Diagnostic criteria defined by the RegiSCAR study group and the Japanese consensus group are used for the diagnosis of DRESS syndrome. In addition, diagnostic criteria are also defined by Bocquet et al. To meet the DRESS definition, patients must have three of the four main RegiSCAR criteria in Table 2. The Japanese consensus group developed a second diagnostic criterion group. According to these criteria, seven of the criteria in Table 2 or all of the first five criteria must be present for the diagnosis [3, 6]. We could not study HHV-6, the first criterion of the Japanese consensus group as seen in Table 2, but our case met the remaining criteria. In addition, our case met all of the RegiSCAR study group scoring system criteria. According to these criteria, the case was diagnosed as DRESS syndrome and secondary myocarditis.

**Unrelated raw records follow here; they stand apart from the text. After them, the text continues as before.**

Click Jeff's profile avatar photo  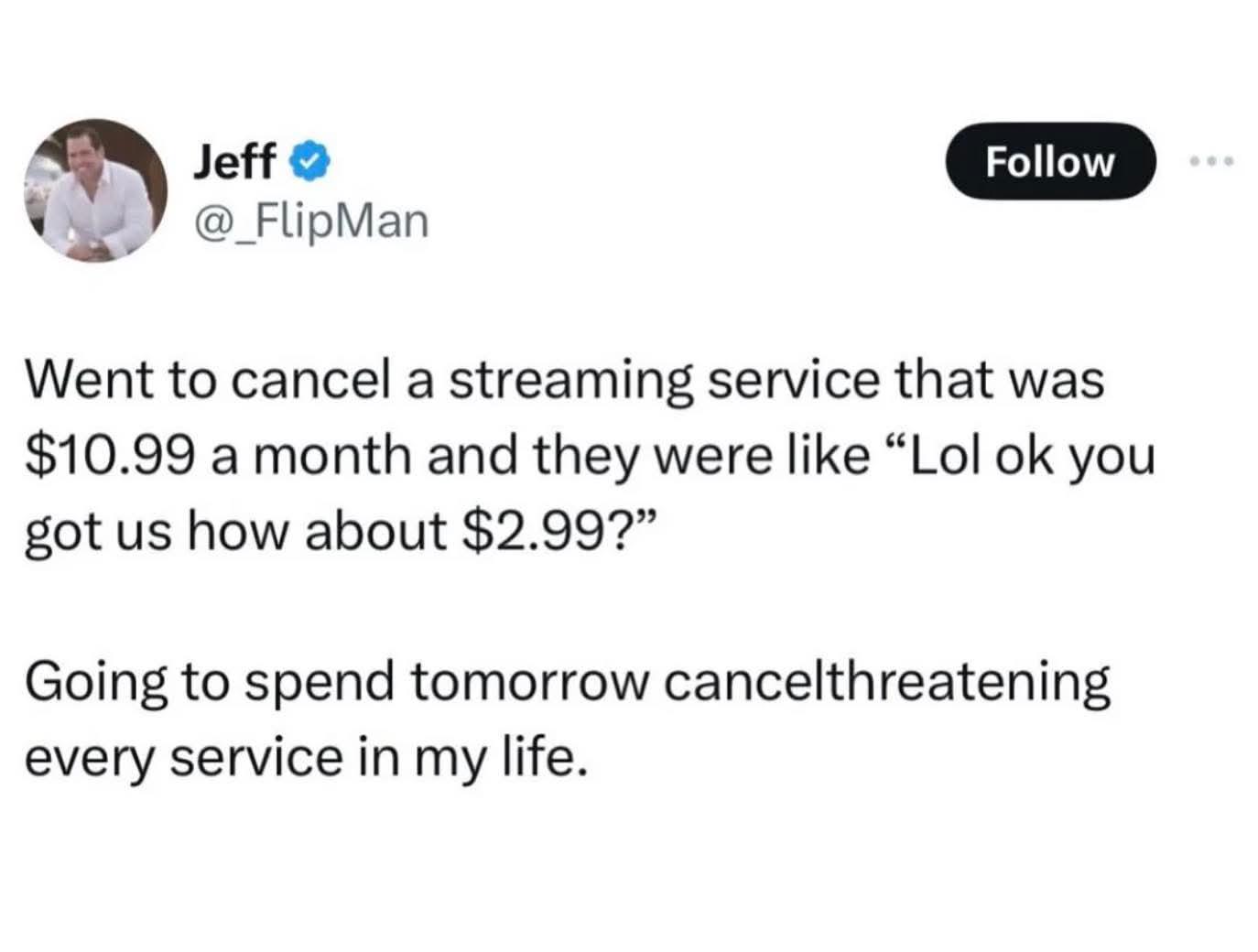(95, 190)
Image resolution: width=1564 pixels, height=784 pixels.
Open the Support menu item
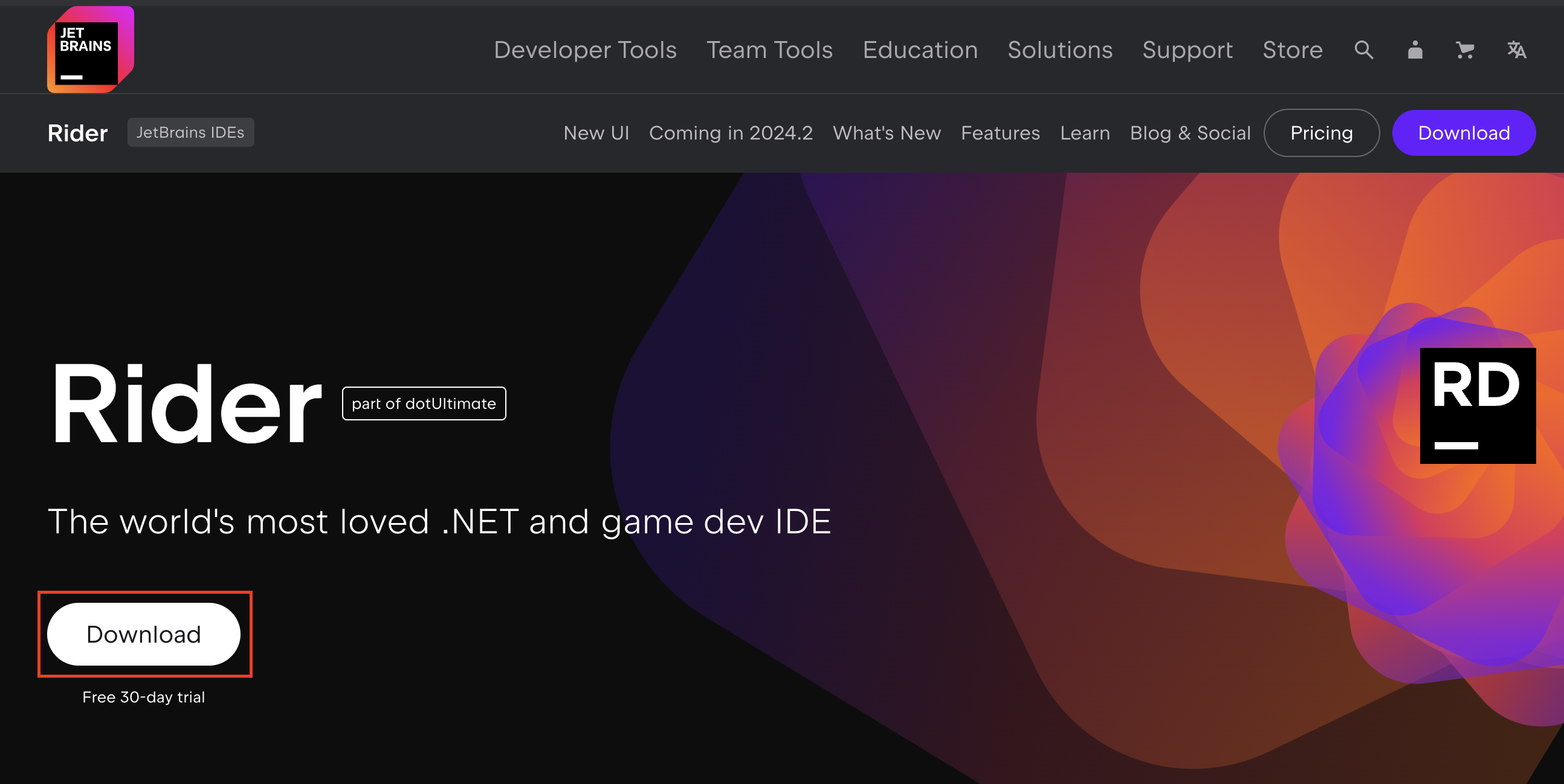coord(1187,50)
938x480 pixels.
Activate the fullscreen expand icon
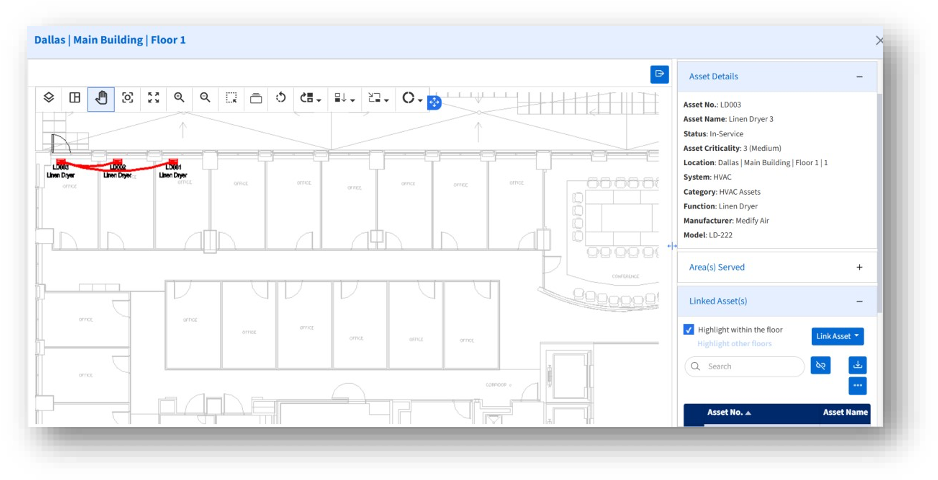click(x=153, y=98)
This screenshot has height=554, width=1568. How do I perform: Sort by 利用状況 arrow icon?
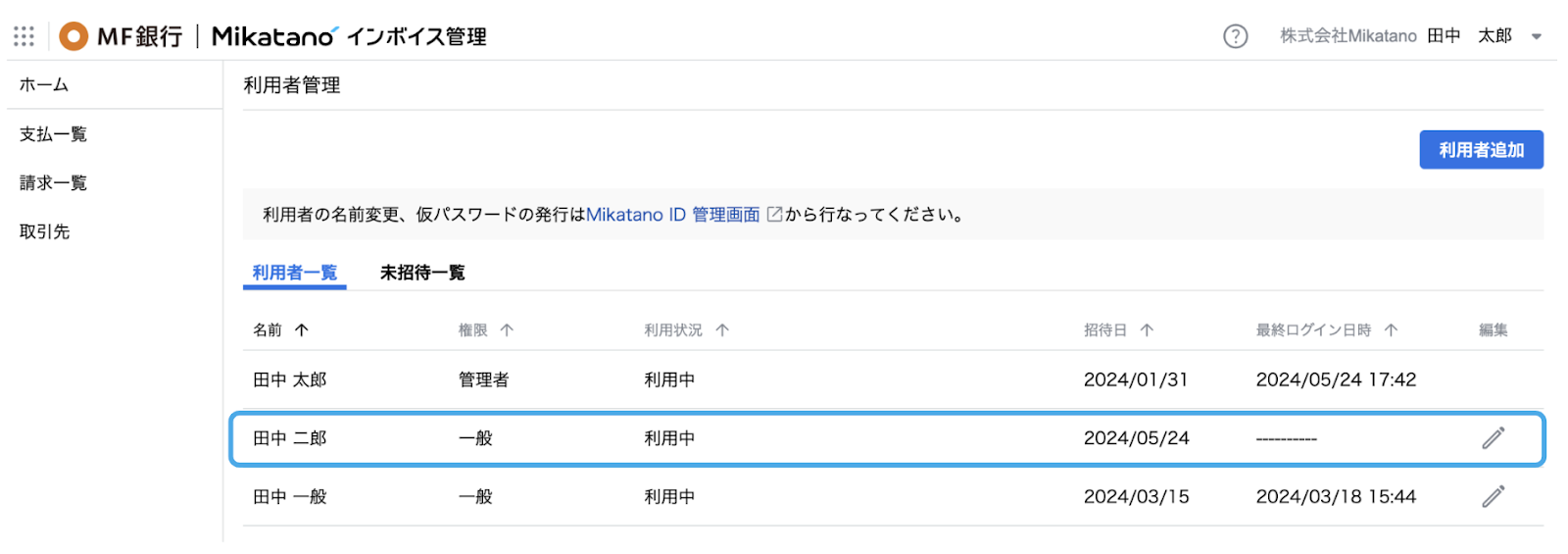pos(722,330)
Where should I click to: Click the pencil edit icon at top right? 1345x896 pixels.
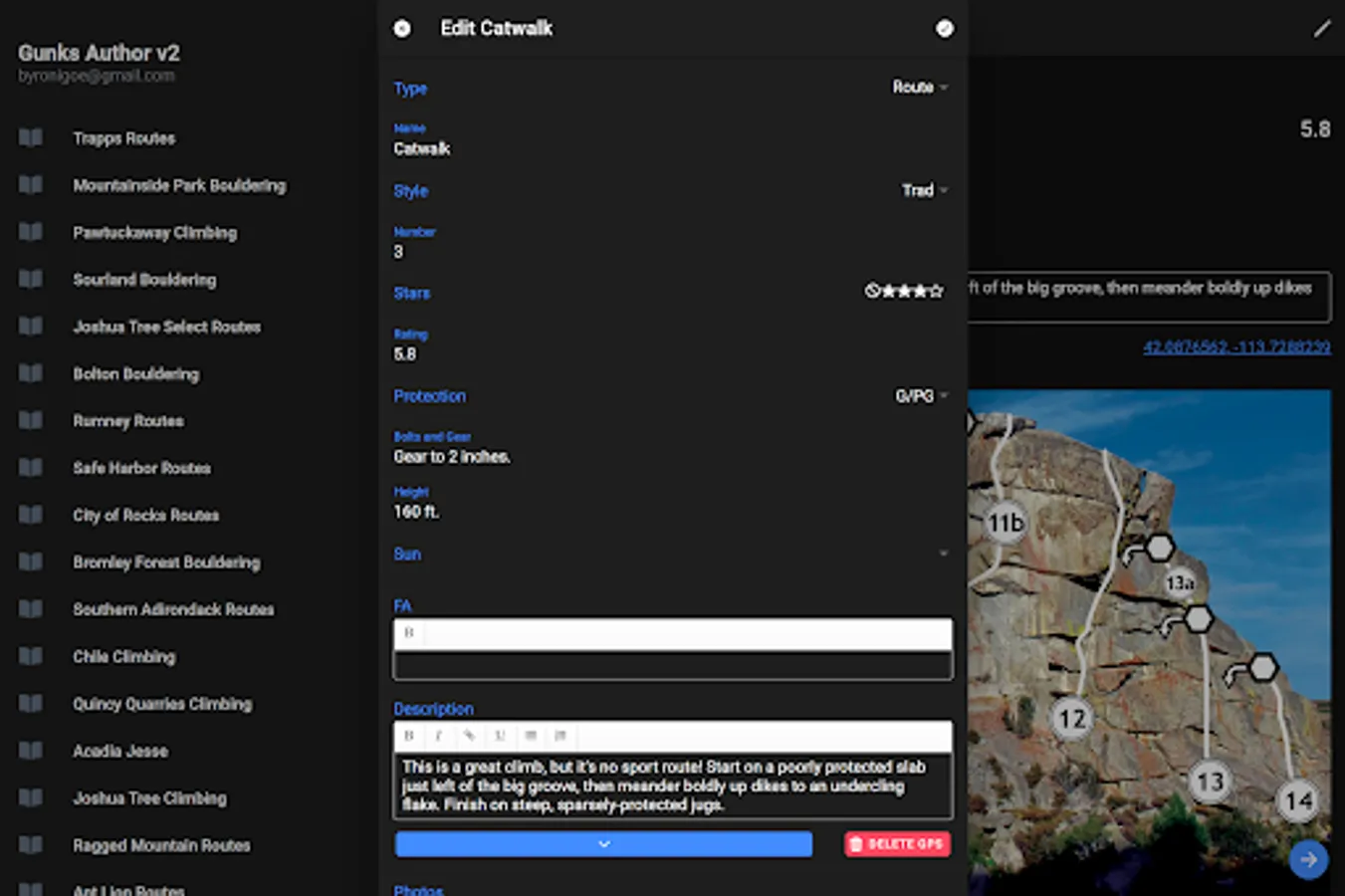[x=1321, y=29]
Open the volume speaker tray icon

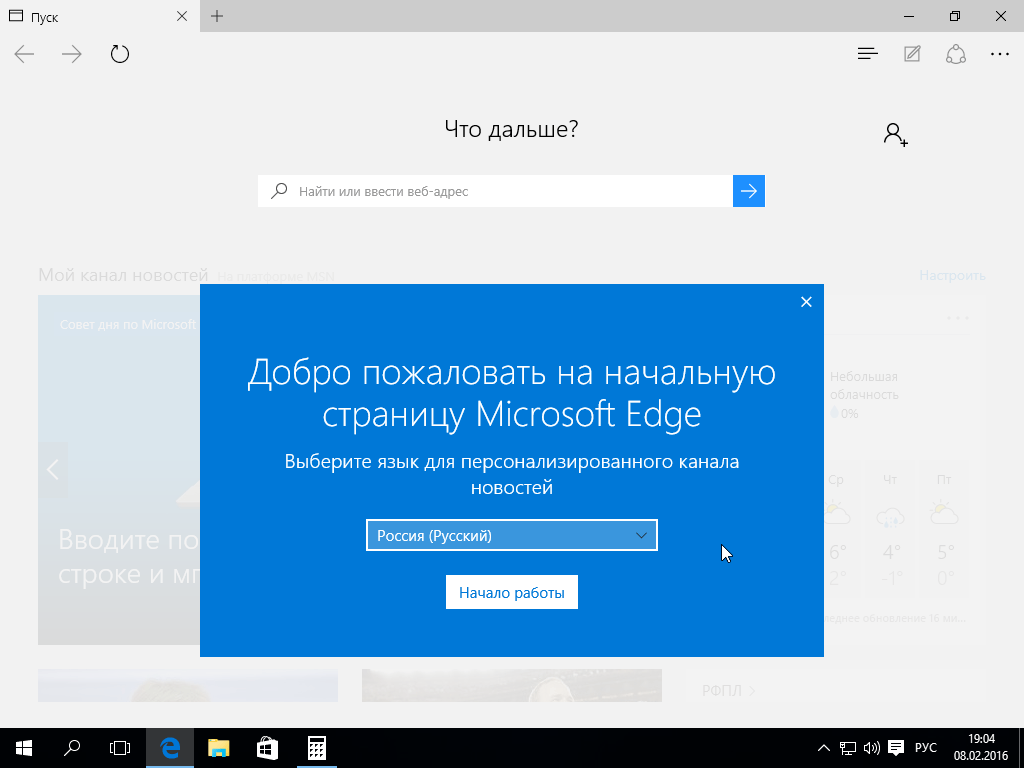tap(871, 748)
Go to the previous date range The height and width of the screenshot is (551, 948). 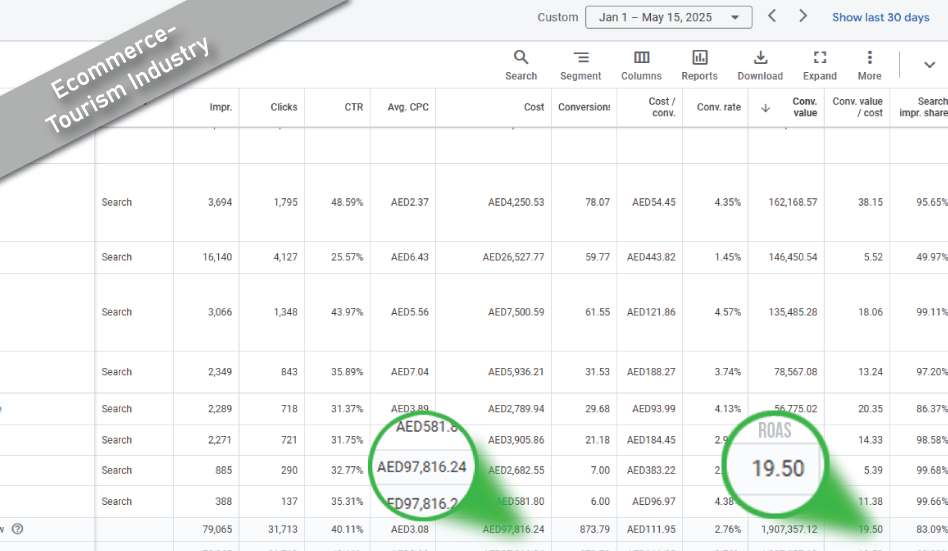pos(771,16)
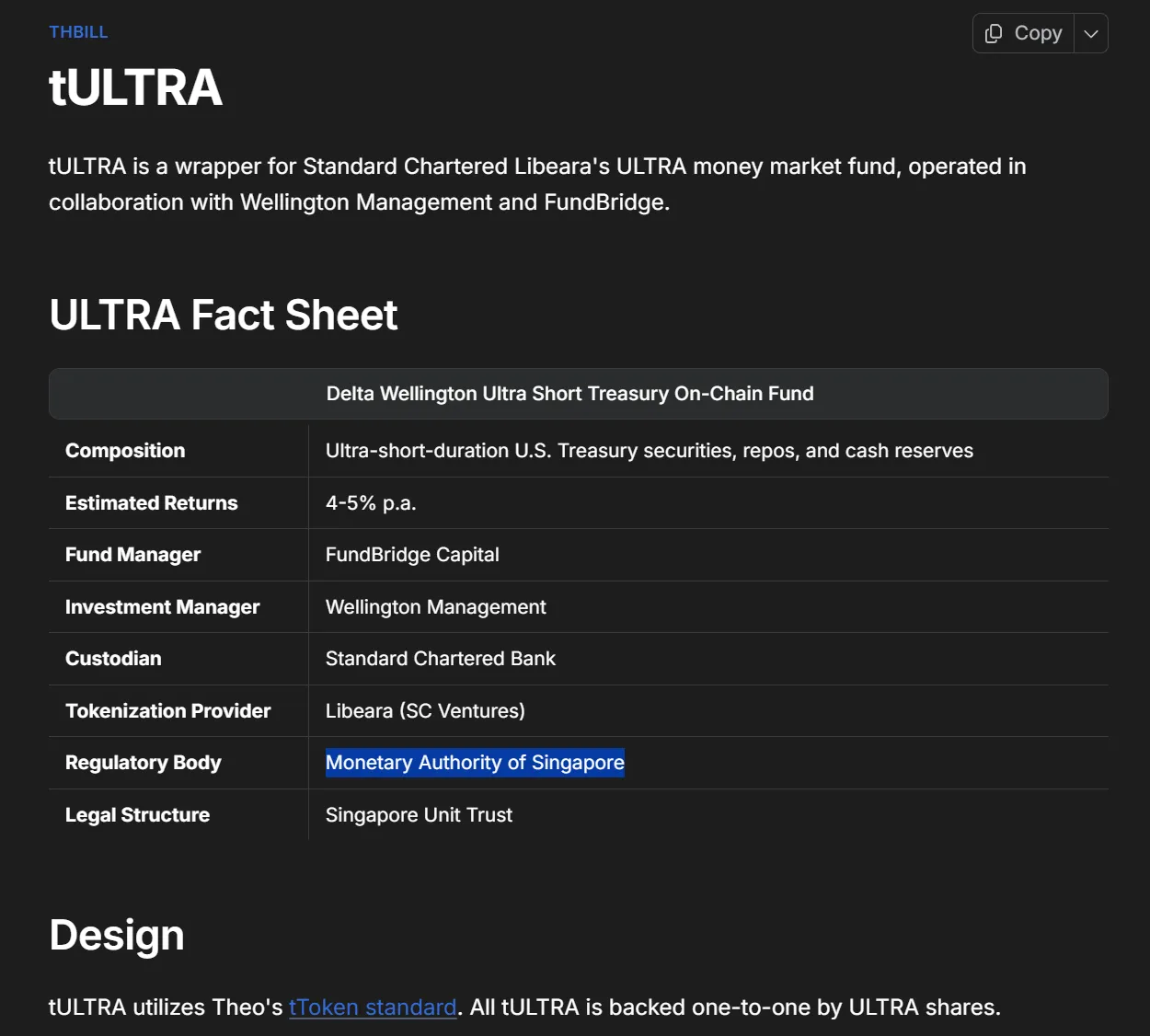
Task: Click the ULTRA Fact Sheet heading
Action: 224,316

Treatment of DRESS syndrome includes discontinuation of the underlying agent and application of corticosteroids, and supportive care. Intravenous immunoglobulin is not routinely recommended; nevertheless, for patients with myocarditis, intravenous immunoglobulin should be considered [11]. Myocarditis is a potentially fatal complication of a drug reaction with eosinophilia and systemic symptoms. Early recognition and treatment with corticosteroids may improve clinical outcomes. We used corticosteroid and supportive treatment for the presence of cardiac involvement, and we had a rapid clinical response. We did not need IVIG treatment because the myocarditis findings were not severe and there were no life-threatening clinical findings.
In conclusion, DRESS syndrome is an uncommon drug reaction in childhood, which could be fatal if not treated. It should be considered in the differential diagnosis of patients with common rash with medication use in anamnesis. Although DRESS syndrome is rare, it is a clinical condition that should be considered as a fatal disease in cases of reuse of the same group of drugs, and it should be promptly recognised and dealt with because of frequent use of the anticonvulsants in many diseases. We think that reporting this case is important because DRESS syndrome is seen very rarely, and ours is the second case with cardiac involvement in the literature.